One concern I wanted to highlight is the API change. If my understanding is correct, this means that everywhere in API where smart_proxy_id was used, we’ll need to start using smart_proxy_pool_id or some similar attribute. The same will apply to hammer. This is not optional and will affect every user including those, who don’t want/need the HA setups.

Second concern is regarding user experience. Will it become too confusing in non-HA setups, if one needs to choose pool that contains single proxy instead of that proxy right away?

Does that concern anyone else or are people ok with migrating to new API attributes?

Thanks for the writeup, very well done.

First, what defines if a service is “real world example A” or “B” (in your example DNS or TFTP). I fail to find a good term, but I mean if request must be done on all proxies from a pool, or at least one? It is not very clear if this should be hardcoded in Foreman codebase or some flag.

There is a lot of flexibility in deploying some services, let’s say TFTP is technically possible to keep in sync via Foreman “apply on all proxies on the pool” or via rsync/SAN/NAS. While I like keeping things simple and I really appreciate the work behind finding the best possible approach to the problem, I think it might sense to have this a configurable flag (with some sensible default).

Second, while this is quite clean design I think that vast majority of Foreman users will simply use 1:1 mapping of pools and proxies. I think we should think from the day one about UX simplifications on both WebUI and CLI level to make things seamless. I can imagine a checkbox/option “create also pool for this proxy” in New Smart Proxy screen or “delete also associated pool” setting.

Agreed, the initial version it will not be configurable.
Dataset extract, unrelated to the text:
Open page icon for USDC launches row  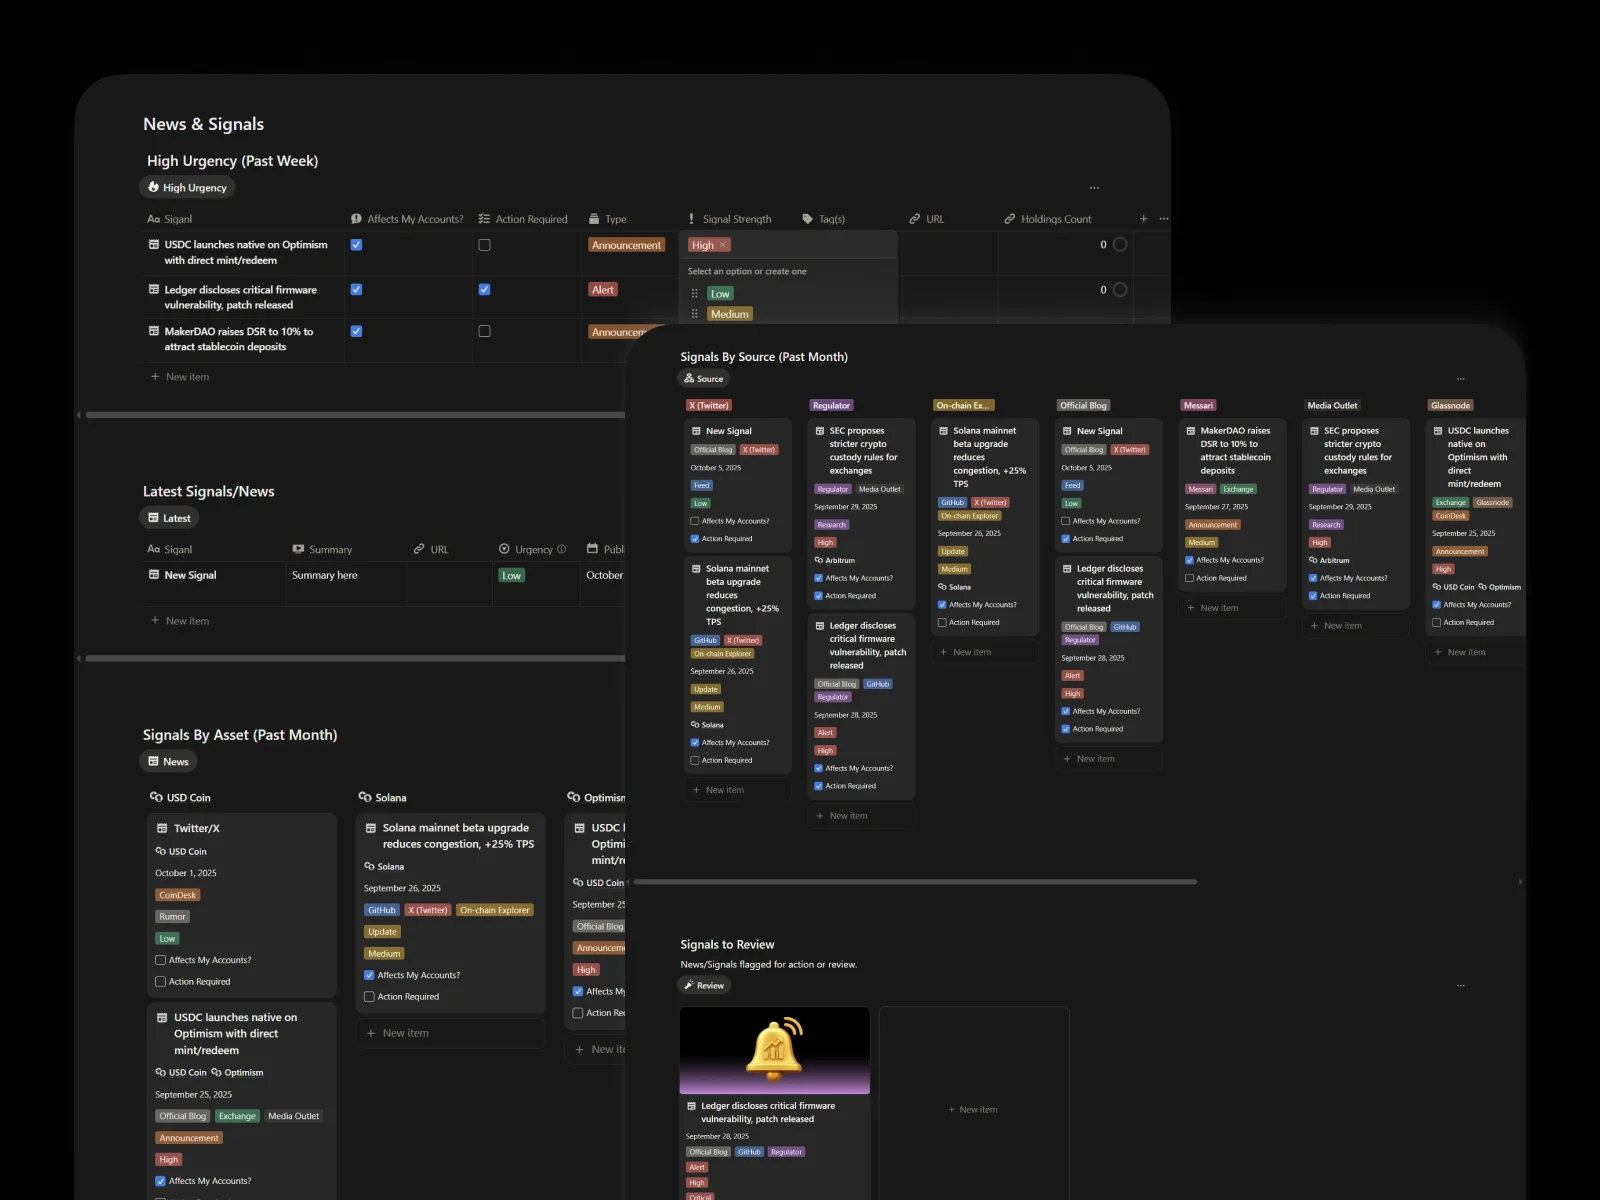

We will code the feature to be how we believe most users will want it.

Currently, there is no checkbox - we always create a Pool some every Proxy since its mostly useless with a Pool.

That’s a nice idea, should be simple to add - thanks.

@Marek_Hulan As far as I’m concerned this would just be another API change for the better, much like the host_params macro. Honestly, I don’t think users who don’t want to use any of the extra functionality will really care, but I’m also interested in hearing from Users directly.

IMO there’s a big difference in public, versioned REST API and templates DSL that is a subset of internal objects API. I’ll defer to API users opinions.